### Task
Output each record below exactly, and include all of them.

### Study material
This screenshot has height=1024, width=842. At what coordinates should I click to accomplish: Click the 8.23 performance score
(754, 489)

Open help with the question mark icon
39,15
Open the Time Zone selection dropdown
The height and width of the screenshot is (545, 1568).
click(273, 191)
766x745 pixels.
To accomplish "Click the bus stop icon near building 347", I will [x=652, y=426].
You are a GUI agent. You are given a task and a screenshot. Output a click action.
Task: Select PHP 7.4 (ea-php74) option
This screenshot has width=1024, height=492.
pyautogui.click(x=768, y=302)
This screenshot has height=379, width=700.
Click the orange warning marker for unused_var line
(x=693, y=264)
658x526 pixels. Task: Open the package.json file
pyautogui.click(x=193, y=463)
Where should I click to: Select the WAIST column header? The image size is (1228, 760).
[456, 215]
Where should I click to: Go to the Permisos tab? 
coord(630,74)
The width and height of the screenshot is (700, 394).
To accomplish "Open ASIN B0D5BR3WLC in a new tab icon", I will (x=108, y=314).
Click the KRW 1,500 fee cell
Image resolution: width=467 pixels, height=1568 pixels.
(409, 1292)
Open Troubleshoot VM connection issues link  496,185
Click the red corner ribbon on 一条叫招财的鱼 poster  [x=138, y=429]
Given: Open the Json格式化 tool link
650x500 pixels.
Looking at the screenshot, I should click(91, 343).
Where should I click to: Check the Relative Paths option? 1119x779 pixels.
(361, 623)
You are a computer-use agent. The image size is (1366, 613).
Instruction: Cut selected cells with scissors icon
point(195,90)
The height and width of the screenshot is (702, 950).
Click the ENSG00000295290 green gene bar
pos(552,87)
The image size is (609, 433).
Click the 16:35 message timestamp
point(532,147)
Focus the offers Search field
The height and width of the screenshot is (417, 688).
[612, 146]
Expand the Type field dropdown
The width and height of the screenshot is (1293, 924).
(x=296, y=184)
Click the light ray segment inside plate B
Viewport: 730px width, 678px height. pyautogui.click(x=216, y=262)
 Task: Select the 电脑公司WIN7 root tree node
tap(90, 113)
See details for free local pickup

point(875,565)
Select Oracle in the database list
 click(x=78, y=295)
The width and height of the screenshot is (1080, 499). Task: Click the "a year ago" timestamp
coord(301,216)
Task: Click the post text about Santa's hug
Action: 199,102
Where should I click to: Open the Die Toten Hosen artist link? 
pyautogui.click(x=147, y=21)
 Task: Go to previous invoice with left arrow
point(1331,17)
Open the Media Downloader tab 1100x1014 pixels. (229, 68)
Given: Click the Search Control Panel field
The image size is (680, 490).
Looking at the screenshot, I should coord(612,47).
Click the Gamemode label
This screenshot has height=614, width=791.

### Output
This screenshot has height=1024, width=842. At what coordinates should I click to accomplish: Click the 8.23 performance score
(754, 489)

Open help with the question mark icon
39,15
Open the Time Zone selection dropdown
The height and width of the screenshot is (545, 1568).
click(273, 191)
766x745 pixels.
To accomplish "Click the bus stop icon near building 347", I will [x=652, y=426].
You are a GUI agent. You are given a task and a screenshot. Output a click action.
Task: Select PHP 7.4 (ea-php74) option
This screenshot has width=1024, height=492.
pyautogui.click(x=768, y=302)
This screenshot has height=379, width=700.
Click the orange warning marker for unused_var line
(x=693, y=264)
658x526 pixels. Task: Open the package.json file
pyautogui.click(x=193, y=463)
Where should I click to: Select the WAIST column header? The image size is (1228, 760).
[456, 215]
Where should I click to: Go to the Permisos tab? 
coord(630,74)
The width and height of the screenshot is (700, 394).
To accomplish "Open ASIN B0D5BR3WLC in a new tab icon", I will (x=108, y=314).
Click the KRW 1,500 fee cell
Image resolution: width=467 pixels, height=1568 pixels.
(409, 1292)
Open Troubleshoot VM connection issues link  496,185
Click the red corner ribbon on 一条叫招财的鱼 poster  [x=138, y=429]
Given: Open the Json格式化 tool link
650x500 pixels.
Looking at the screenshot, I should click(91, 343).
Where should I click to: Check the Relative Paths option? 1119x779 pixels.
(361, 623)
You are a computer-use agent. The image size is (1366, 613).
Instruction: Cut selected cells with scissors icon
point(195,90)
The height and width of the screenshot is (702, 950).
Click the ENSG00000295290 green gene bar
pos(552,87)
The image size is (609, 433).
Click the 16:35 message timestamp
point(532,147)
Focus the offers Search field
The height and width of the screenshot is (417, 688).
[612, 146]
Expand the Type field dropdown
The width and height of the screenshot is (1293, 924).
(x=296, y=184)
Click the light ray segment inside plate B
Viewport: 730px width, 678px height. pyautogui.click(x=216, y=262)
 Task: Select the 电脑公司WIN7 root tree node
tap(90, 113)
See details for free local pickup

point(875,565)
Select Oracle in the database list
 click(x=78, y=295)
The width and height of the screenshot is (1080, 499). Task: Click the "a year ago" timestamp
coord(301,216)
Task: Click the post text about Santa's hug
Action: 199,102
Where should I click to: Open the Die Toten Hosen artist link? 
pyautogui.click(x=147, y=21)
 Task: Go to previous invoice with left arrow
point(1331,17)
Open the Media Downloader tab 1100x1014 pixels. (229, 68)
Given: Click the Search Control Panel field
The image size is (680, 490).
Looking at the screenshot, I should coord(612,47).
Click the Gamemode label
This screenshot has height=614, width=791.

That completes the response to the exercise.